WORK ORDER A |
Translate this sentence from the passage about Yafran into Spanish: "The number of houses burned here is in dispute."
WORK ORDER B |
Reproduce the part of the passage about Yafran starting with "The number of" and going on through "were chased away.", word for word.

READING TEXT |
-- Opening Marker --
The number of houses burned here is in dispute. Some say perhaps 15 or
20, others say more. The Mashaashia had a small presence in the city,
which had a full-time prewar population of about 25,000, and the
remaining residents say perhaps 150 of them were chased away.

The arson followed patterns seen in more densely populated Mashaashia
areas, including the towns of Awaniya and Qawalish. Many Yafran
residents say it was justified.

“These people, they were bad,” said a fighter, who gave only his first
name, Hatam. “When the Amazigh families moved away from the fighting,
they stayed and broke into homes, took things and killed our sheep.”

The Mashaashia households, other residents said, also provided sons
who fought in pro-Qaddafi forces or offered intelligence and
logistical support to government troops that besieged the mountains.

The attacks on the Mashaashia, however, seemed not to be directed only
against the homes of those known to have sons in the military. Among
the ruined houses were those once occupied by families whose
connections to the government would seem of little consequence,
including that of a widow and her children, who neighbors said were 13
and 16 years old.
-- Closing Marker --
INFORMATION PROVIDED |
-- Opening Marker --
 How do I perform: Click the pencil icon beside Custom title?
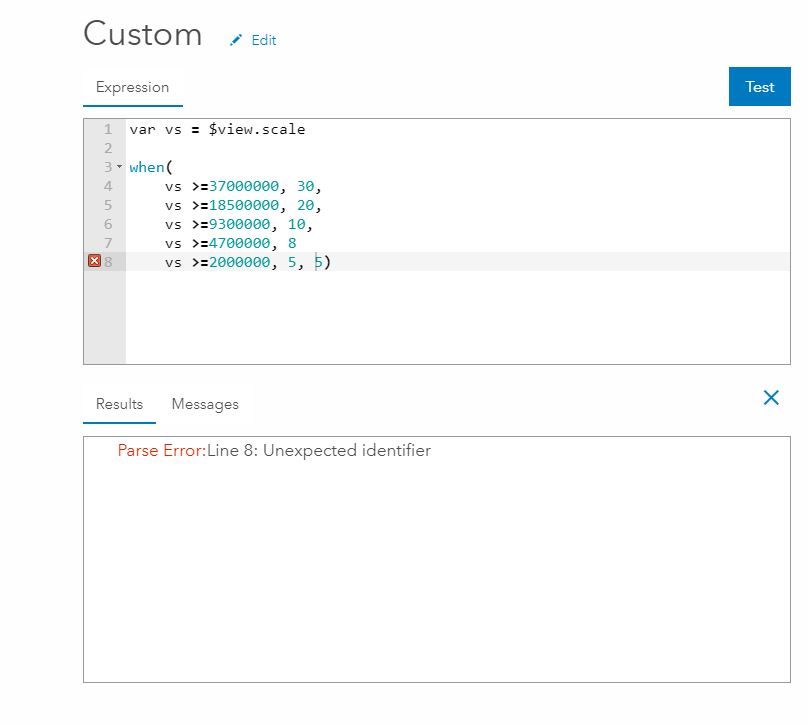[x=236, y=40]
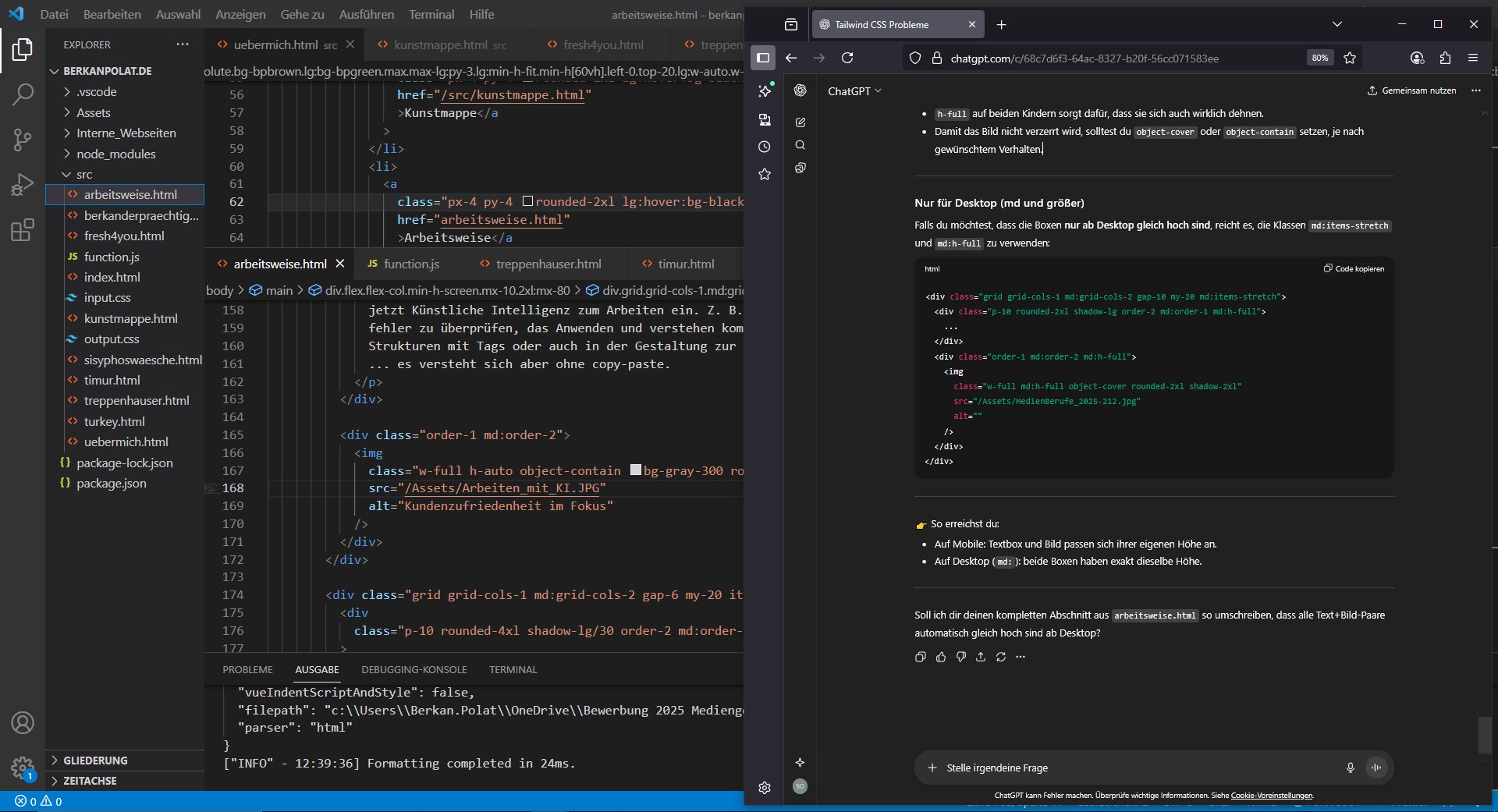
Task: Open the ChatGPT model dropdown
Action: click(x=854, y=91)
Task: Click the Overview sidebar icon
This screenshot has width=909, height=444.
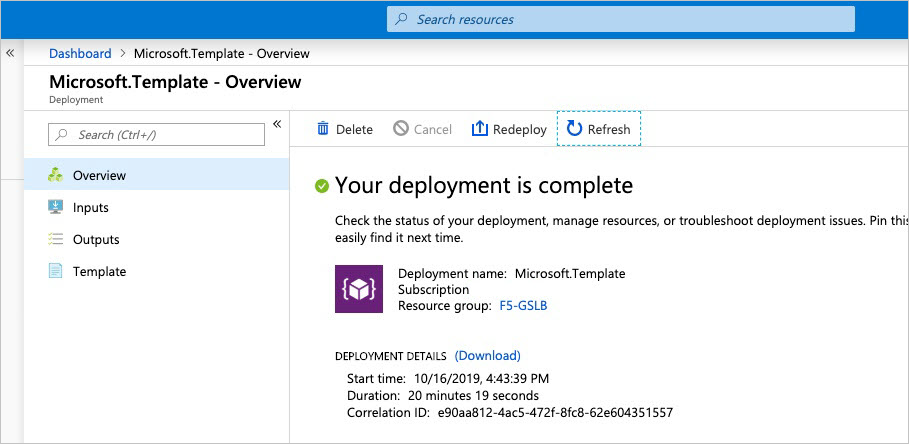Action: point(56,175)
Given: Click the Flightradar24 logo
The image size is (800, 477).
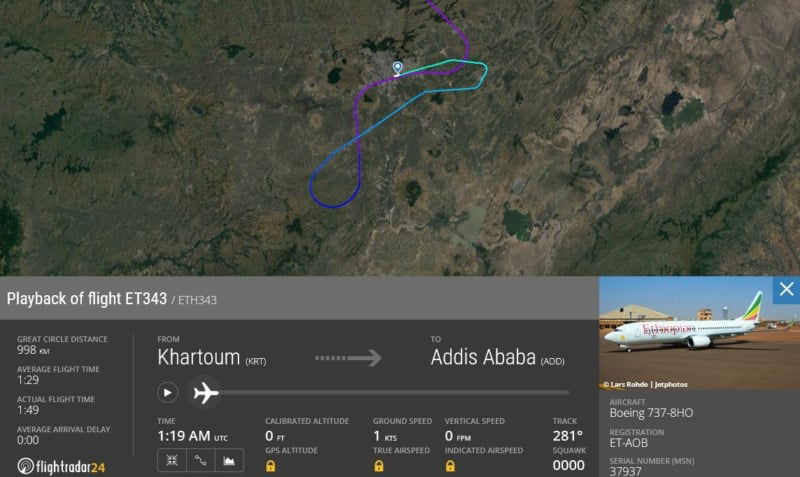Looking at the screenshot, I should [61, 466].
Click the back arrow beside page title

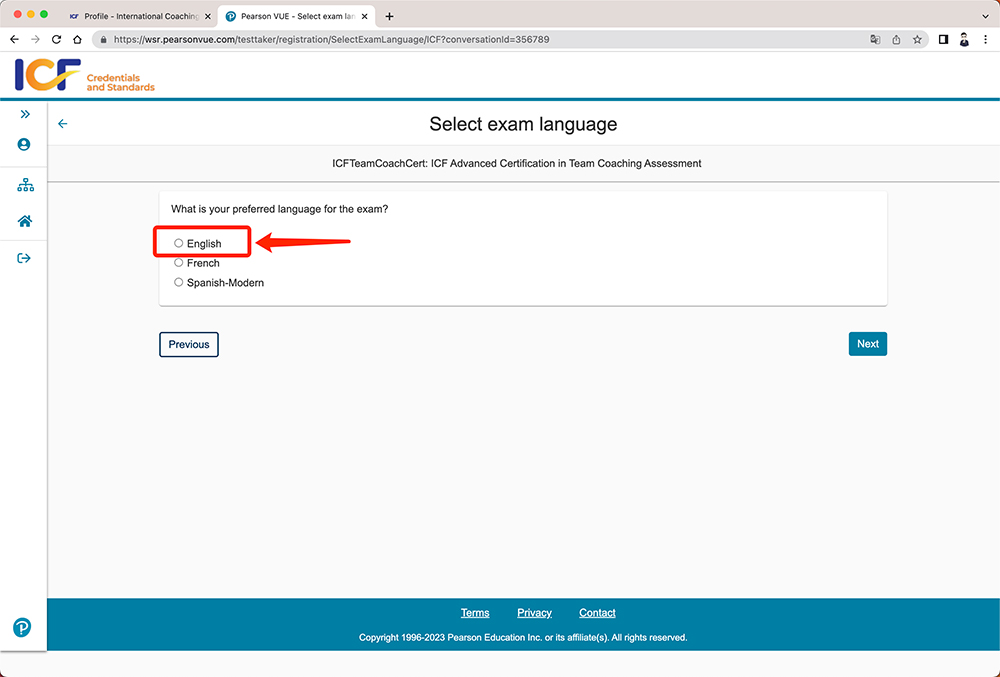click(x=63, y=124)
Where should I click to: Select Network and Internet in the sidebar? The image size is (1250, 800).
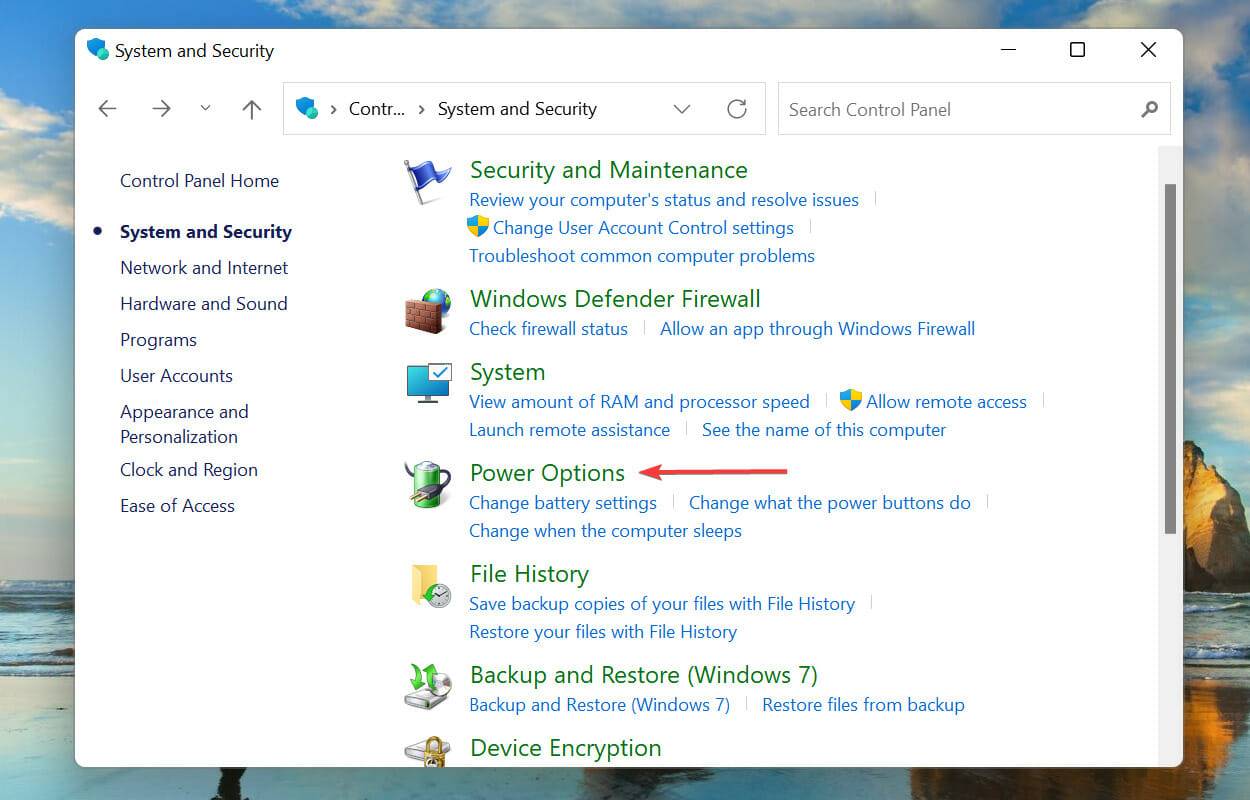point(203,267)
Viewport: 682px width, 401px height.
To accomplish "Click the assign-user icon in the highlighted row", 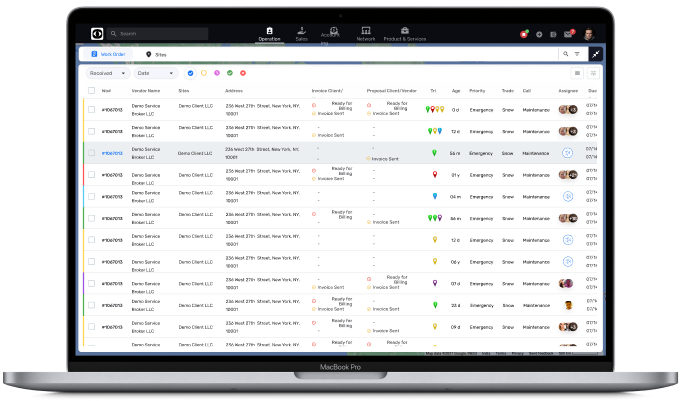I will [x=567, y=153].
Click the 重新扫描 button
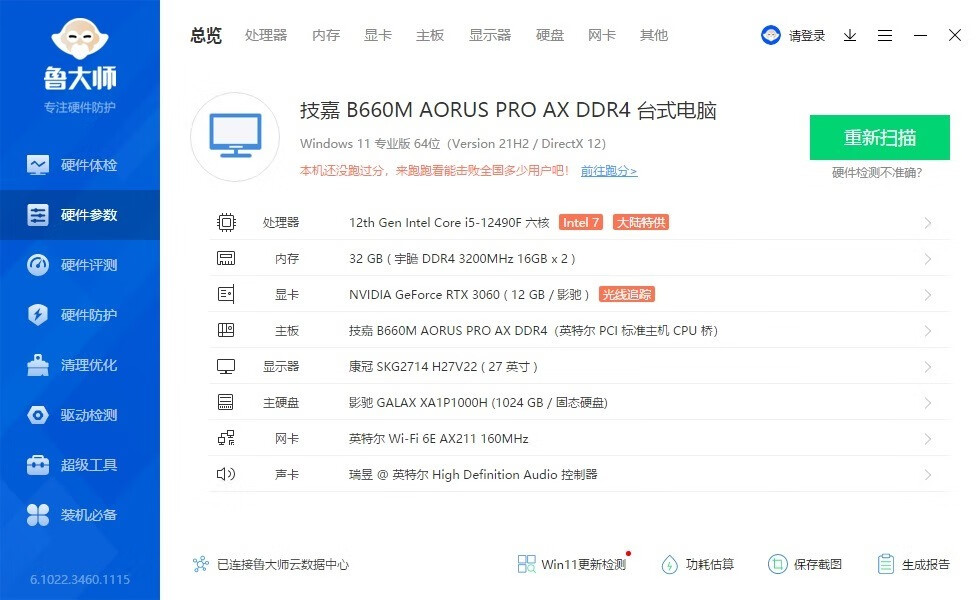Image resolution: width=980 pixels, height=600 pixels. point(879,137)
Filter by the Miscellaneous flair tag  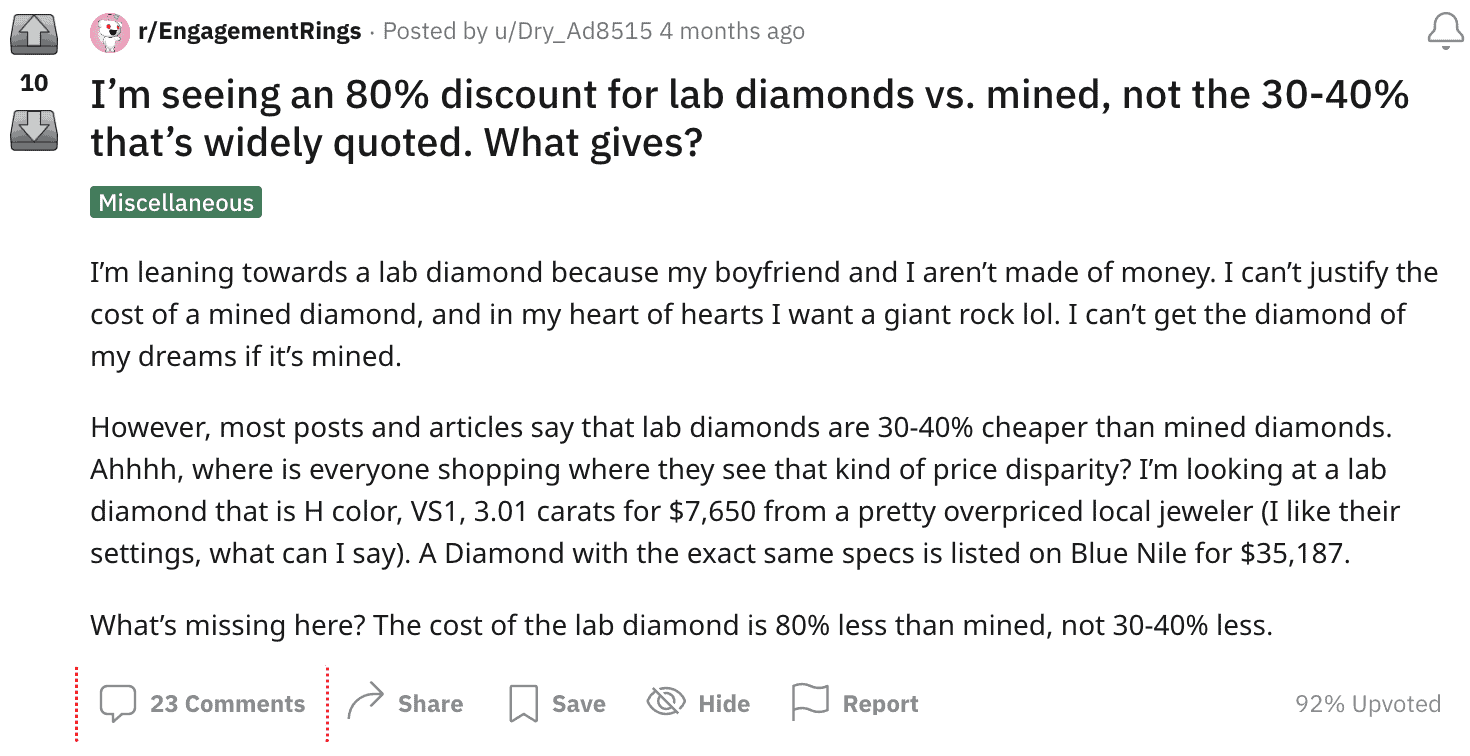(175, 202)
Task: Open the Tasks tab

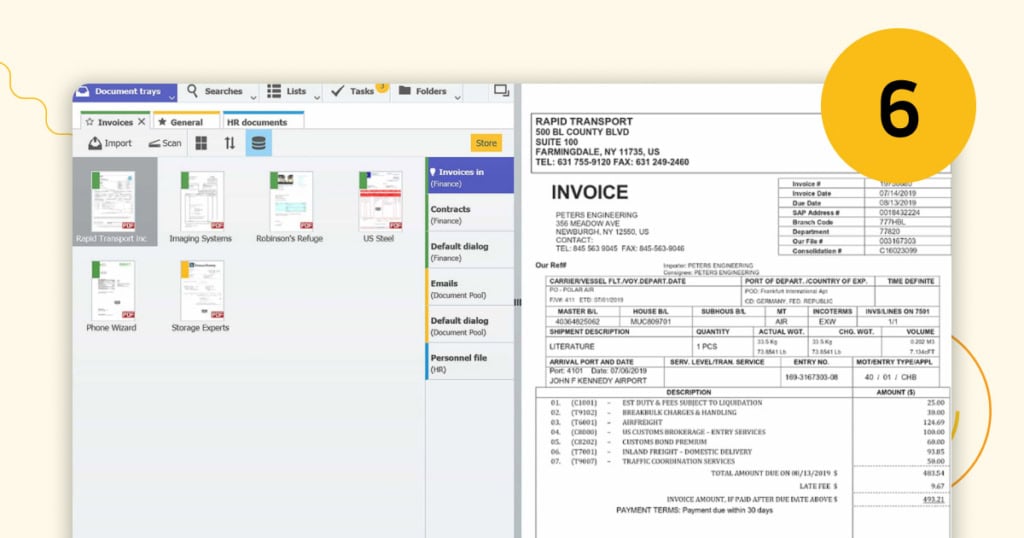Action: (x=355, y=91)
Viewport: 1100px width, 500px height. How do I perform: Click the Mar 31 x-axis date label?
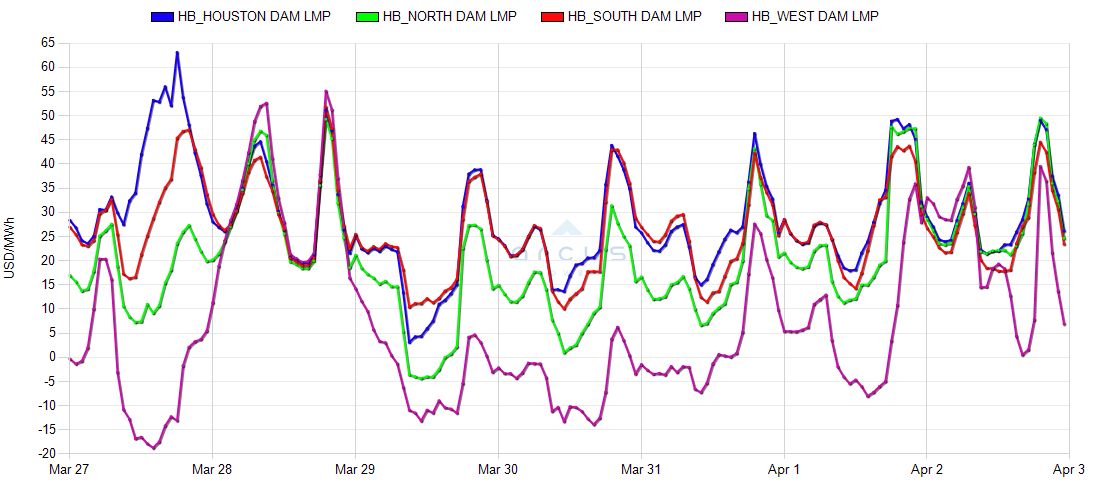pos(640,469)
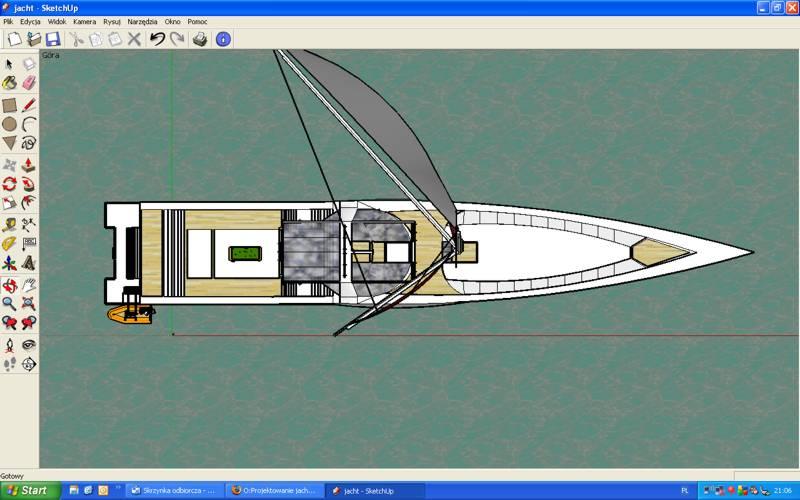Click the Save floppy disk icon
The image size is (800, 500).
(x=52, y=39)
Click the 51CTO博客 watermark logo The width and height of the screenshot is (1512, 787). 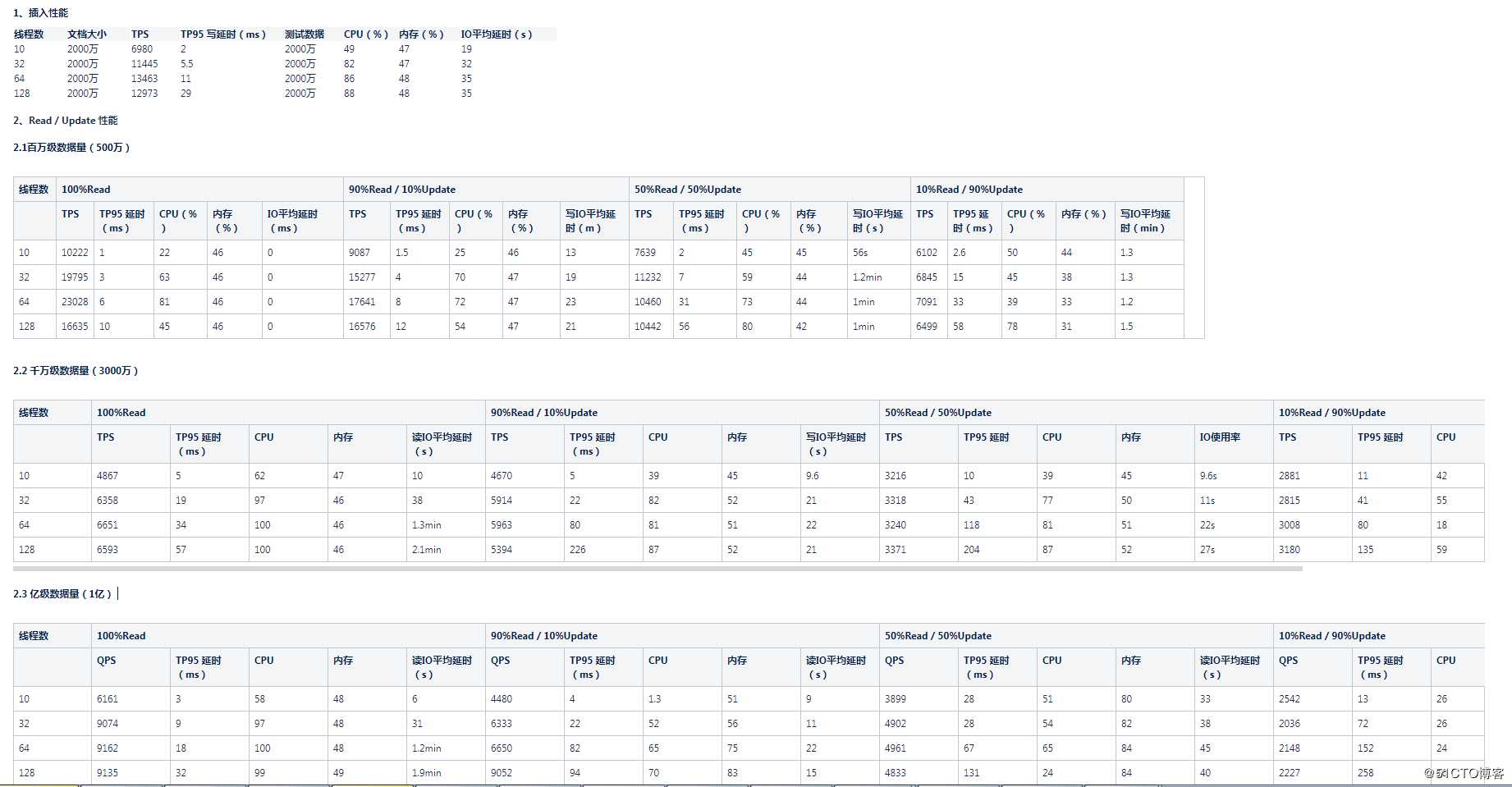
-- Closing Marker --
TASK OUTPUT A |
La cantidad de casas quemadas aquí es objeto de disputa.

TASK OUTPUT B |
The number of houses burned here is in dispute. Some say perhaps 15 or
20, others say more. The Mashaashia had a small presence in the city,
which had a full-time prewar population of about 25,000, and the
remaining residents say perhaps 150 of them were chased away.